===== Data extract

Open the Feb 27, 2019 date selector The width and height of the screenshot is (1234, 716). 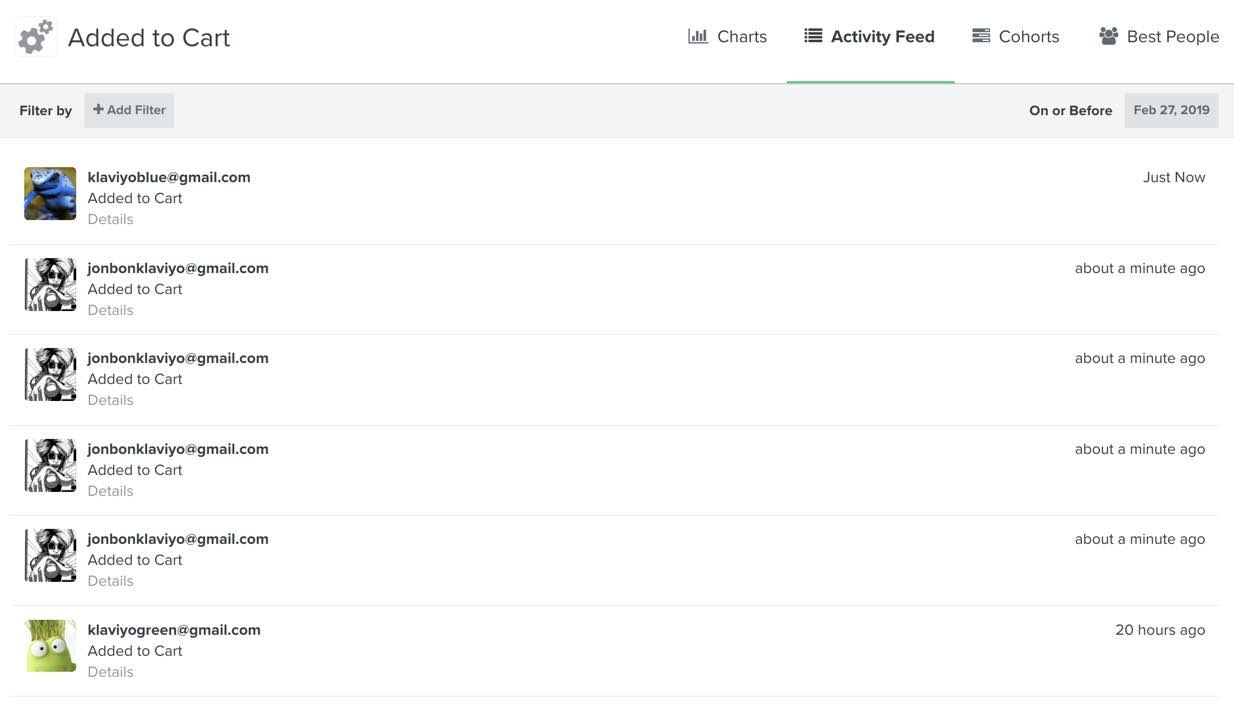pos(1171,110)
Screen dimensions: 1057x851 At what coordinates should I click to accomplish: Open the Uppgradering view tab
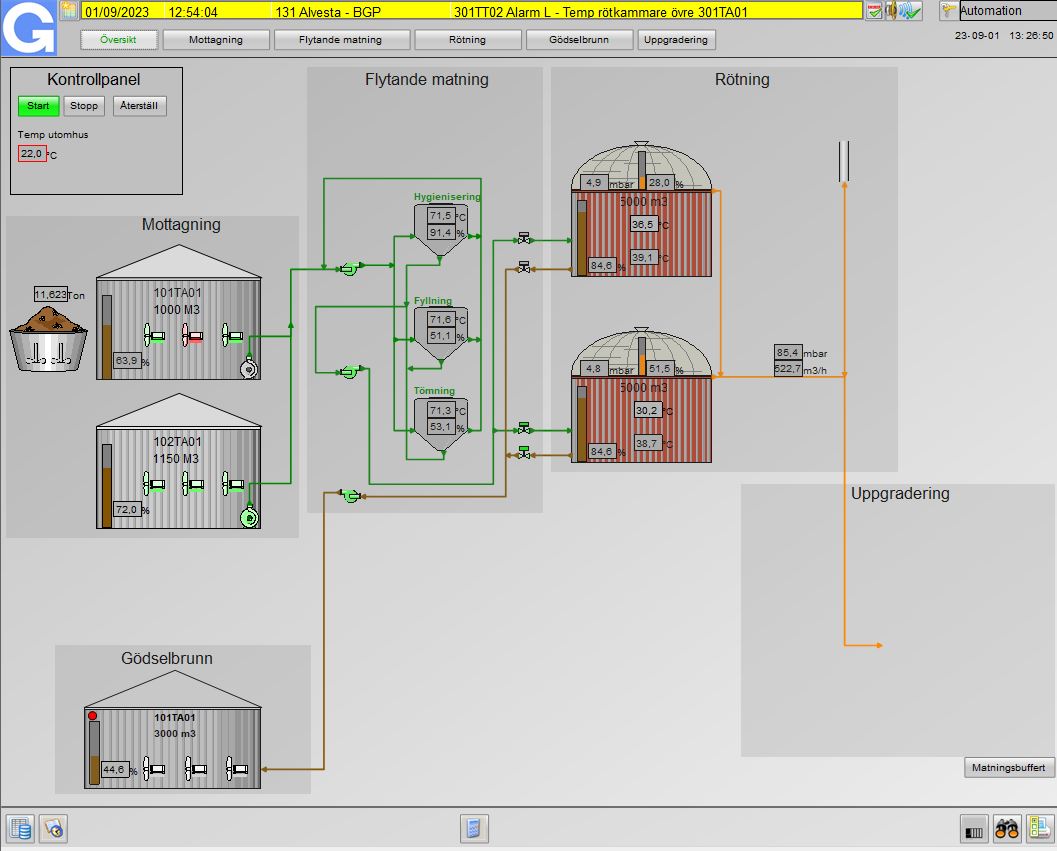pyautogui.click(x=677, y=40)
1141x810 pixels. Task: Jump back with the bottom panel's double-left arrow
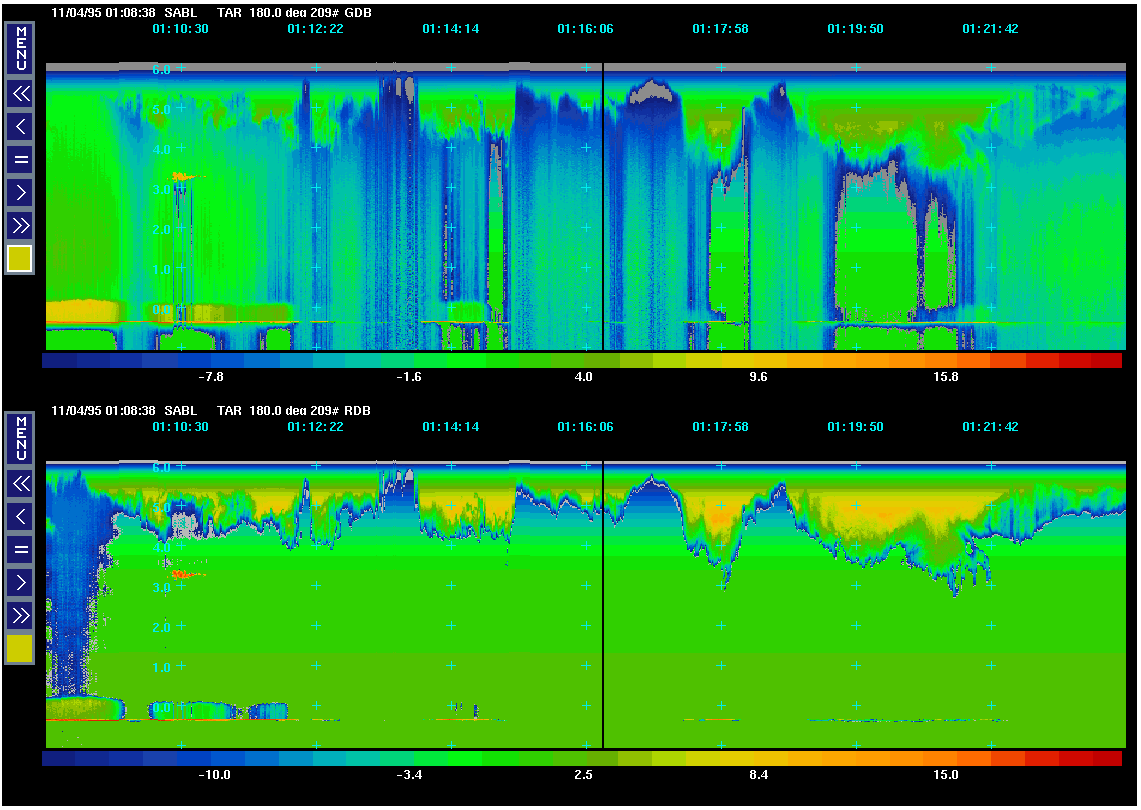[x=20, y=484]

==========

## [What to do]
The line containing "Screen dimensions: 1057x851" and every line after it, through the end of the material above, are to be printed exactly; no pictures belong in the output.

## [Exercise solution]
Screen dimensions: 1057x851 At what coordinates should I click to accomplish: Open the Uppgradering view tab
pyautogui.click(x=677, y=40)
1141x810 pixels. Task: Jump back with the bottom panel's double-left arrow
[x=20, y=484]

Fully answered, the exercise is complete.